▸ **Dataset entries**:
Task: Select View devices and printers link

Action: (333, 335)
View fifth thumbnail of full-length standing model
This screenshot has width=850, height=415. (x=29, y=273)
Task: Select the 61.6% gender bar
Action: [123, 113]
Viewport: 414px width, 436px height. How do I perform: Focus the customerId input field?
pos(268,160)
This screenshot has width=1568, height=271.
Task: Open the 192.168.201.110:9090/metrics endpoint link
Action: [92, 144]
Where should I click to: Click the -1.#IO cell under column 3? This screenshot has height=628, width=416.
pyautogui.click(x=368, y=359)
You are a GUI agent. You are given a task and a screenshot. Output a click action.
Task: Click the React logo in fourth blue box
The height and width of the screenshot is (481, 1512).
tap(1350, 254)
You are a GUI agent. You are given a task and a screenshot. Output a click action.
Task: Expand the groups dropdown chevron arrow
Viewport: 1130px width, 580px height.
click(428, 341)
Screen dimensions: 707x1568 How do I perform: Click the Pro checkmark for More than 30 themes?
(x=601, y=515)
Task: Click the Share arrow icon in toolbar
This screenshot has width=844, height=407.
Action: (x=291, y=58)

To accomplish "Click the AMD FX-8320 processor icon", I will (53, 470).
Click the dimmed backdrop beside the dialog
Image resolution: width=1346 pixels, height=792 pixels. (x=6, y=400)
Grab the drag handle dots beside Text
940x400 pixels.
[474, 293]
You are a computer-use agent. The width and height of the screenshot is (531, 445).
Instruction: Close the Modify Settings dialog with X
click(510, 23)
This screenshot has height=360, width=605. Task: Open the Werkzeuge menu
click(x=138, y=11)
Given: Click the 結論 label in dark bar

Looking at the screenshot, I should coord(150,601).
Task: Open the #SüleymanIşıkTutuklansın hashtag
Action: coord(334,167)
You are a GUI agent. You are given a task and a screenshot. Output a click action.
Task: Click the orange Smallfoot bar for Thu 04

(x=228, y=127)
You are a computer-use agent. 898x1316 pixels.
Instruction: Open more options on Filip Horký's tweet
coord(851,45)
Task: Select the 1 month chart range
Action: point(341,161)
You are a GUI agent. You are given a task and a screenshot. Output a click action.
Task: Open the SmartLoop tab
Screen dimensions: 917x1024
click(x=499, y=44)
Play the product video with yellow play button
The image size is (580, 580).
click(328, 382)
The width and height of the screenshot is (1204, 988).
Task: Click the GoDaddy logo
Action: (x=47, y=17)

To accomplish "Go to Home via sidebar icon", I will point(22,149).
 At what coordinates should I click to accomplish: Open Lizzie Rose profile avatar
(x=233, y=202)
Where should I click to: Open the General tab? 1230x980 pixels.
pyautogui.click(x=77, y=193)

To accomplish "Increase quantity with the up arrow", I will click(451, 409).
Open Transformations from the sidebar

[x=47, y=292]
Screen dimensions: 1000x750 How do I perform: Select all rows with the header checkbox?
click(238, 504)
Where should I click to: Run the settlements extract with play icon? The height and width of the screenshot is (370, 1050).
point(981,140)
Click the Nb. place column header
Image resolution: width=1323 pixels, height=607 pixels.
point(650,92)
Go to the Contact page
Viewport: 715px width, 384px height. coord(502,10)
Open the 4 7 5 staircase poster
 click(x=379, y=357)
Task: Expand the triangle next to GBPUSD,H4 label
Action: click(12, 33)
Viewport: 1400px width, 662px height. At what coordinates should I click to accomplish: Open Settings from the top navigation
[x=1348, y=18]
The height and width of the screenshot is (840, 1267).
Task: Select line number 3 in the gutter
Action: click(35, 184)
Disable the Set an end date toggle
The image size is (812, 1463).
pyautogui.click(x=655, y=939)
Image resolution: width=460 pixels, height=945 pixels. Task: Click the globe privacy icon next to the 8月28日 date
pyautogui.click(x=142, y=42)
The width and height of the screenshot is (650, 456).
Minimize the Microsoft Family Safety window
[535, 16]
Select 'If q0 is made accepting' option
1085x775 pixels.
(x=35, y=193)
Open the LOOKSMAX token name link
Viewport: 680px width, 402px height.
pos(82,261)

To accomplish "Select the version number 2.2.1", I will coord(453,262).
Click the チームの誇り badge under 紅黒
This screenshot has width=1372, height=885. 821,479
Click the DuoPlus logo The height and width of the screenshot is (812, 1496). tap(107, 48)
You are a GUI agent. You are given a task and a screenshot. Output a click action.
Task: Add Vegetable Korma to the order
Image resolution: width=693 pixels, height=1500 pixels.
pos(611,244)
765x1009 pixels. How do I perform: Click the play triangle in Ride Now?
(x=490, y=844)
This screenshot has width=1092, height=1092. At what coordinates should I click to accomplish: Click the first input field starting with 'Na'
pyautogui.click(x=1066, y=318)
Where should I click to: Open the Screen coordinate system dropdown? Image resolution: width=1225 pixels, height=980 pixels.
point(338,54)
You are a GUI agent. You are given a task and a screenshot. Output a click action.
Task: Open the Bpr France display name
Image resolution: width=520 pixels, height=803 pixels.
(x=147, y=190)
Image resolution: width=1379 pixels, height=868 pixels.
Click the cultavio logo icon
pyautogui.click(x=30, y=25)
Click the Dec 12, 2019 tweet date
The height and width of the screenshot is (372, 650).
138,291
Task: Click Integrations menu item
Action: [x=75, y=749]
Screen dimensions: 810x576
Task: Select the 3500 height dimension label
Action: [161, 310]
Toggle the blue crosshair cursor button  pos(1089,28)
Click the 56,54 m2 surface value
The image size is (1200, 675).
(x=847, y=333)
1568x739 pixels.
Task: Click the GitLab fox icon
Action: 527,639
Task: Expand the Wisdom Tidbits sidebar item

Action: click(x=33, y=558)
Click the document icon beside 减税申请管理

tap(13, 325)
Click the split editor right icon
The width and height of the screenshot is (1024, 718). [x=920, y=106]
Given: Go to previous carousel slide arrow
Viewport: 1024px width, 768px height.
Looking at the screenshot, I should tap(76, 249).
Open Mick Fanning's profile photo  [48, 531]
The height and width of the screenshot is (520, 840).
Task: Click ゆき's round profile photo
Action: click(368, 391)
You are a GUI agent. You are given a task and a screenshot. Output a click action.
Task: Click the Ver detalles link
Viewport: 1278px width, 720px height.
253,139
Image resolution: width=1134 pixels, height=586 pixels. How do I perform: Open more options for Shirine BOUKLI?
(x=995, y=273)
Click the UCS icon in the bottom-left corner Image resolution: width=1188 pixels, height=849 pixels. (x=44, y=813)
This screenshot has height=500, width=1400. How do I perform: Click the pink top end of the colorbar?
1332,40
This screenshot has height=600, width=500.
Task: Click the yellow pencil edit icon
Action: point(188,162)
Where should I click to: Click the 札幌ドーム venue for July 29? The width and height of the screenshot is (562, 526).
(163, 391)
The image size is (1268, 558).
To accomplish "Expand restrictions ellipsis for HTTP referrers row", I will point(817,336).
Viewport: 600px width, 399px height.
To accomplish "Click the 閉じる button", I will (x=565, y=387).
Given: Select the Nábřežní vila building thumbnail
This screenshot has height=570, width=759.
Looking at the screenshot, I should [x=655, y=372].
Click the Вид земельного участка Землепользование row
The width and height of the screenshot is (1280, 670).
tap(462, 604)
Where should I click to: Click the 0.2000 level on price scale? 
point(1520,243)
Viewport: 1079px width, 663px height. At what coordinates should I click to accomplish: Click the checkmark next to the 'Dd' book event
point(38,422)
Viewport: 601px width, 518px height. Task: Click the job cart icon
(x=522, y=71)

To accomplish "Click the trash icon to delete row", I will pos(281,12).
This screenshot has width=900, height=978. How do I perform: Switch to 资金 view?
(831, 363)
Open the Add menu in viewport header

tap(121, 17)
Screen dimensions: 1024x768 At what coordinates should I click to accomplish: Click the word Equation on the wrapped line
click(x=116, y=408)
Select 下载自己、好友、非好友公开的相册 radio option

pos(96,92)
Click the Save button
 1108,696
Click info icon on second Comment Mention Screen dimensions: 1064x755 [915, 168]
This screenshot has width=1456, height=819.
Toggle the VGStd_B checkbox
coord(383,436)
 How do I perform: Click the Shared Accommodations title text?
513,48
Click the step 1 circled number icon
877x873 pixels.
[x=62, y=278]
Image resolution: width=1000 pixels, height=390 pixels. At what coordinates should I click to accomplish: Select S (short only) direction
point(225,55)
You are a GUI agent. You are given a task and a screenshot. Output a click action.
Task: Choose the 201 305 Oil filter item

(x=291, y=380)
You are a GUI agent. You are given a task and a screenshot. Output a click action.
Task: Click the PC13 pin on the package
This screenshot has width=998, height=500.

▸ **Try it**: Please, from the entries above, set down exactly the lines from the one containing "This screenshot has height=500, width=1400." through the one containing "The image size is (1268, 558).", and only those.

▸ **Answer space**:
This screenshot has height=500, width=1400. How do I perform: Click the pink top end of the colorbar?
1332,40
This screenshot has height=600, width=500.
Task: Click the yellow pencil edit icon
Action: point(188,162)
Where should I click to: Click the 札幌ドーム venue for July 29? The width and height of the screenshot is (562, 526).
(163, 391)
The image size is (1268, 558).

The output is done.